Les représentations se sont multipliées depuis, mais déjà, Marc Déry était heureux du spectacle qu’il présentait un peu partout au Québec. «Libre», qu’il a pour la première fois présenté cet été aux FrancoFolies avant de partir en tournée avec le Roseq (Réseau des organisateurs de spectacles de l’est du Québec), a bénéficié de l’apport de René Richard Cyr à la mise en scène et de Daniel Bélanger. «C’est un truc assez intime avec toutes sortes de petits gadgets», lance l’auteur-compositeur-interprète.

Pour le musicien que l’on a découvert au sein du populaire groupe Zébulon dans le milieu des années 90, il s’agira d’un premier spectacle en solitaire. «C’est très libérateur. Je me sens comme un peu excité. Quand on est seul sur scène, on peut faire n’importe quoi. Personne ne connaît mon spectacle. Je peux donc partir où je veux. […] Quand tu es avec d’autre monde, il faut faire des signes, c’est plus compliqué, mais quand tu es seul, c’est assez jouissant», répond-il lorsqu’on lui demande ce que ça fait de se trouver seul sur scène.

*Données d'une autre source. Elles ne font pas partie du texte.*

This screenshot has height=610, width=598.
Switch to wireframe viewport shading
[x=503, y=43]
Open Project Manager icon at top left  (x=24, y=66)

Le chanteur souligne aussi qu’après plusieurs années à faire de la musique, il y a tout un bagage qui s’accumule et dont on peut se servir pour improviser et aller plus loin en spectacle. Il apprécie d’ailleurs énormément le caractère «improvisé» de «Libre». «Il est planifié, je l’ai souvent joué, mais il évolue toujours», suggère-t-il avec joie.

«C’est le temps qu’on se connaisse plus»

À travers ce nouveau spectacle, Marc Déry revisite son répertoire des 15 dernières années : de Zébulon à son plus récent album, «Numéro 4», sorti en septembre 2011. Un bon moyen pour l’artiste d’échanger avec le public sur la musique qui a habité ses jours depuis son enfance.

«Je raconte ma vie aussi un peu là-dedans. J’avais l’intention de créer une rencontre avec le public. Je suis assez prude, je ne me suis pas livré beaucoup dans le passé, confie le principal intéressé. Le monde ne me connaît pas tant que ça, même si ça fait longtemps qu’on se côtoie. Là, je me dis que c’est le temps qu’on se connaisse plus, qu’on approfondisse l’affaire.»

Né à Montréal, l’artiste a grandi à Mascouche. Comme il a passé la majorité de sa vie dans la région moulinoise, les anecdotes dont il sera question dans le spectacle risquent fort de rappeler quelque chose aux gens présents le 15 mars.

«Il y aura sans doute plus de complicité avec le public, suppose l’homme qui a complété son secondaire à l’école Armand-Corbeil avant d’offrir ses premières prestations dansla région. Jevais pouvoir raconter ma vie et mon cheminement différemment parce que d’autres personnes auront vécu les mêmes choses que moi.»

Nouveau regard de guitariste

«Libre» a aussi été l’occasion pour Marc Déry d’atteindre un nouveau sommet en tant que musicien. «J’ai toujours été un musicien pas très performant. Ma performance était de jouer de la basse en chantant des lignes un peu compliquées. Mais là, j’ai approfondi mon jeu à la guitare, ce que je n’avais jamais fait vraiment», avoue-t-il.

«J’ai commencé à jouer de la guitare à 11 ans et j’en ai 49, alors ça fait longtemps que j’en joue tous les jours, mais comme je savais que j’allais être seul sur scène, j’ai décidé de faire ce que je n’avais jamais fait : approfondir mon regard de guitariste. […] Je me suis mis à pratiquer comme quand j’étudiais au cégep en musique.»